En conclusion s’il est difficile de trancher sur la performance énergétique des TGV par rapport aux autres moyens de transports ils introduisent aujourd’hui un besoin en énergie supplémentaire qui est loin d’être négligeable sur les infrastructures de production et de transport d’électricité.

La conjugaison d’une course aux LGV et à la vitesse accrue des TGV (AGV) dans la prochaine décennie doit être confrontée, d’une part à l’impérative réduction de notre empreinte écologique et à la limitation de la consommation des carburants fossiles (pétrole, gaz, charbon…), et d’autre part au danger immanent du nucléaire civil qui vient de se rappeler monstrueusement à nous dans la catastrophe japonaise.

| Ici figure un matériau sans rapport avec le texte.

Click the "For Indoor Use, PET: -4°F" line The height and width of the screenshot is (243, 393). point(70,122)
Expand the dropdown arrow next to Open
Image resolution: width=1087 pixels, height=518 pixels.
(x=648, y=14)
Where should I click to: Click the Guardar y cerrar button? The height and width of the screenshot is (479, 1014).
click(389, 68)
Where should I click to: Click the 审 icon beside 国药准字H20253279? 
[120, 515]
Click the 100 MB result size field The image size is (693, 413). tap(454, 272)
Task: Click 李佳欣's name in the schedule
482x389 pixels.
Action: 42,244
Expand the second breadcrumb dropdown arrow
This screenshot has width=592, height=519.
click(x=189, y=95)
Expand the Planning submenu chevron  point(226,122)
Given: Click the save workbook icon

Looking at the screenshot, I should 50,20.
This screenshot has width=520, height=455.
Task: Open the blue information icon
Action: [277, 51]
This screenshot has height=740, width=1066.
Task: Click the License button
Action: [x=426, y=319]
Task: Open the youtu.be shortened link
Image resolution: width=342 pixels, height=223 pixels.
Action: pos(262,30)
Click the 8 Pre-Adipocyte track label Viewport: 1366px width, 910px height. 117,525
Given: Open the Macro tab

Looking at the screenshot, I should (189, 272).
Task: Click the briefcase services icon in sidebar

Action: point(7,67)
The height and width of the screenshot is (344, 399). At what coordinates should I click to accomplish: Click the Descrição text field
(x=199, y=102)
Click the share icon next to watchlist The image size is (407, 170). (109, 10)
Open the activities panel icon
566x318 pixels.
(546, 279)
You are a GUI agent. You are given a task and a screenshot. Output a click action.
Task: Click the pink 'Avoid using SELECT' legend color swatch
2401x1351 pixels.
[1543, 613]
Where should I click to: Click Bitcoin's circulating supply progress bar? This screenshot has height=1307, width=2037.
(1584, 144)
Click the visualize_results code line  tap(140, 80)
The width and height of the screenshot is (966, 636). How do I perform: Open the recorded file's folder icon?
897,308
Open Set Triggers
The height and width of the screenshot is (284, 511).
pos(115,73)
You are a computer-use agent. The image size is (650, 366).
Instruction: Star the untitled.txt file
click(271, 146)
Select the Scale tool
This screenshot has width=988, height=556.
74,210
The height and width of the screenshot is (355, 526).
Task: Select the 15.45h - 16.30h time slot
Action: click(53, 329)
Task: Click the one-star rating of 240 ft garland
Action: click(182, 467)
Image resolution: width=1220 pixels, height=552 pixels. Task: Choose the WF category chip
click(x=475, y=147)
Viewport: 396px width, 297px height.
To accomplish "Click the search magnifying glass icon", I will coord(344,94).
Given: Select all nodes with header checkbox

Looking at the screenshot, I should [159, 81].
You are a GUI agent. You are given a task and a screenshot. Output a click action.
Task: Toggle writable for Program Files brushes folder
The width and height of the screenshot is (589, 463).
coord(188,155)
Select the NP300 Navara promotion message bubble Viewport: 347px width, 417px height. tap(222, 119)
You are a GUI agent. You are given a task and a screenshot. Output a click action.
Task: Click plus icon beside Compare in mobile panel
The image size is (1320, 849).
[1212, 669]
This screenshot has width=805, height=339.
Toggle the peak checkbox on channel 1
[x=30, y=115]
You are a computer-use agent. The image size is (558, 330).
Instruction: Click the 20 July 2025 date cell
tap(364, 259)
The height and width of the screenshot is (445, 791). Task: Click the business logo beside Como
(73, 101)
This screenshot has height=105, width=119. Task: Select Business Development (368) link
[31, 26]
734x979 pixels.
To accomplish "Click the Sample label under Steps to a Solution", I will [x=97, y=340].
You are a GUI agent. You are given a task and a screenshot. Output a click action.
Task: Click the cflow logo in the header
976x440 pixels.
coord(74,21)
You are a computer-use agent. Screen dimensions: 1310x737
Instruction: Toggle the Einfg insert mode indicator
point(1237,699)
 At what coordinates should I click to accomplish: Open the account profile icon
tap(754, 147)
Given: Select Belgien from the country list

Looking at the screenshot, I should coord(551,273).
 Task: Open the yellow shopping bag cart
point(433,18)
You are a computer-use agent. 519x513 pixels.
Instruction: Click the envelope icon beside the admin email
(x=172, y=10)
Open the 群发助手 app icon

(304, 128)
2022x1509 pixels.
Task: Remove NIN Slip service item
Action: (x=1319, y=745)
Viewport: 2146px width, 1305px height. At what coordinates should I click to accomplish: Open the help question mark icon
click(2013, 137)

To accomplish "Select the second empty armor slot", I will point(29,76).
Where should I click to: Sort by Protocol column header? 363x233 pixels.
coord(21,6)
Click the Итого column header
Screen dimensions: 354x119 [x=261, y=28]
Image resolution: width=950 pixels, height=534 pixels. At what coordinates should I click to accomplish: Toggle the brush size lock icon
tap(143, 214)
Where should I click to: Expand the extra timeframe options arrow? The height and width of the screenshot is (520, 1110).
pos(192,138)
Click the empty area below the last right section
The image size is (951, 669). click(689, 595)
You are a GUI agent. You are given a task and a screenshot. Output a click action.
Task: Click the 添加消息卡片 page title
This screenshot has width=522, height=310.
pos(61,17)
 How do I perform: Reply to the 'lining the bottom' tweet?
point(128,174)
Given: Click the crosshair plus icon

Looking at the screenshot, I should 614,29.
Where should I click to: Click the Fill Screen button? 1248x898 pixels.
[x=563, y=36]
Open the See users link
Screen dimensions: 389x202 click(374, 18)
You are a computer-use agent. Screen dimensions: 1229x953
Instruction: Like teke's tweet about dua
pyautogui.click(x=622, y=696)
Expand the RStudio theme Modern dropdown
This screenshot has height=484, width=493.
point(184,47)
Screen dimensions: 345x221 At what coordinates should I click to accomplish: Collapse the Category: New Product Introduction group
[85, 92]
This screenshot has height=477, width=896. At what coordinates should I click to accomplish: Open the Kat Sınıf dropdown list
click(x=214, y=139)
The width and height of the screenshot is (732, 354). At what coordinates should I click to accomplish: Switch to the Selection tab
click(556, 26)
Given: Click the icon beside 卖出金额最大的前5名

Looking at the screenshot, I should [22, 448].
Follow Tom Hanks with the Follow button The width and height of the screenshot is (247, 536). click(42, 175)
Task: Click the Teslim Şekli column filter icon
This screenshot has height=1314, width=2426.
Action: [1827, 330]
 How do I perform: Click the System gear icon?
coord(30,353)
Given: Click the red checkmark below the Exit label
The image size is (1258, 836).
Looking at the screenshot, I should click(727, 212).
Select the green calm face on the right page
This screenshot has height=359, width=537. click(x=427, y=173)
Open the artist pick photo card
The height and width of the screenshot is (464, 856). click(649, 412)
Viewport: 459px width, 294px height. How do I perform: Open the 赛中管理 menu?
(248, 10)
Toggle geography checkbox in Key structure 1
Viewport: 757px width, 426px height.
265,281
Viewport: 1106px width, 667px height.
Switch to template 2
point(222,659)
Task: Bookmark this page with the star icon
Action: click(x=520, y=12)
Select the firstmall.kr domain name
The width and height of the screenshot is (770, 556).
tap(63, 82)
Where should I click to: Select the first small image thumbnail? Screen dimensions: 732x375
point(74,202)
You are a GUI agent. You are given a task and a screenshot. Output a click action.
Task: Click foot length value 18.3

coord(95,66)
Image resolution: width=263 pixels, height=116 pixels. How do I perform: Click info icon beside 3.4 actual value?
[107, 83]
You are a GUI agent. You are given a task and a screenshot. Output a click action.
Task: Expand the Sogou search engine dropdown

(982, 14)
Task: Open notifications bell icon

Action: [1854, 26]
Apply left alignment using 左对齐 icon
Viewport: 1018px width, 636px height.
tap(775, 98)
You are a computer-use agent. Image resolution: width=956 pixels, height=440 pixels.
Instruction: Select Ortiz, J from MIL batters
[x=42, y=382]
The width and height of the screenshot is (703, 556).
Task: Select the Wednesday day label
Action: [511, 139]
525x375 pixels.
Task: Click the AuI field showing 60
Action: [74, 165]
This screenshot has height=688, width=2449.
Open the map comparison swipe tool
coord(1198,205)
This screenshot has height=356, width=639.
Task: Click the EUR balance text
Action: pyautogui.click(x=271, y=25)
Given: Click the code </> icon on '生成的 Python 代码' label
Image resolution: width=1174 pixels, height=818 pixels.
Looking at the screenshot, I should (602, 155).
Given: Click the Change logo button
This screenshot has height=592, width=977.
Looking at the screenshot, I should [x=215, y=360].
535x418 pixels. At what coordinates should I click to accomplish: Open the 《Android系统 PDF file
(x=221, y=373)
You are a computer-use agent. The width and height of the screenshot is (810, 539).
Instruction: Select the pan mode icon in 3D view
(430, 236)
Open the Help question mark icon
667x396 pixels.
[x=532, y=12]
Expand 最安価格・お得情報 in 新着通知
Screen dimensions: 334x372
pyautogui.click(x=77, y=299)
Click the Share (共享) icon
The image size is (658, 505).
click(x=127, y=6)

La course sans fin à la puissance et à la vitesse trouve ici ses limites.

Les incontournables besoins énergétiques de demain, tant mondiaux (nous seront bientôt 9 milliards sur Terre), que locaux (le projet Métropole 3.0 de l’agglomération bordelaise prédit une métropole d’environ 1 million de personnes), impliquent que nous réfléchissions aux besoins incontournables de base pour la survie de nos enfants. Nous devrons les éduquer, les soigner, les chauffer, les nourrir et ils devront faire de même pour nous, les anciens, devenus plus nombreux.

L’Energie sera trop précieuse pour nos écoles, nos hôpitaux, nos cultures de demain pour aller la gaspiller dans une compétition mégalomane pour des transports allant à 300, 400 ou 500 km/h.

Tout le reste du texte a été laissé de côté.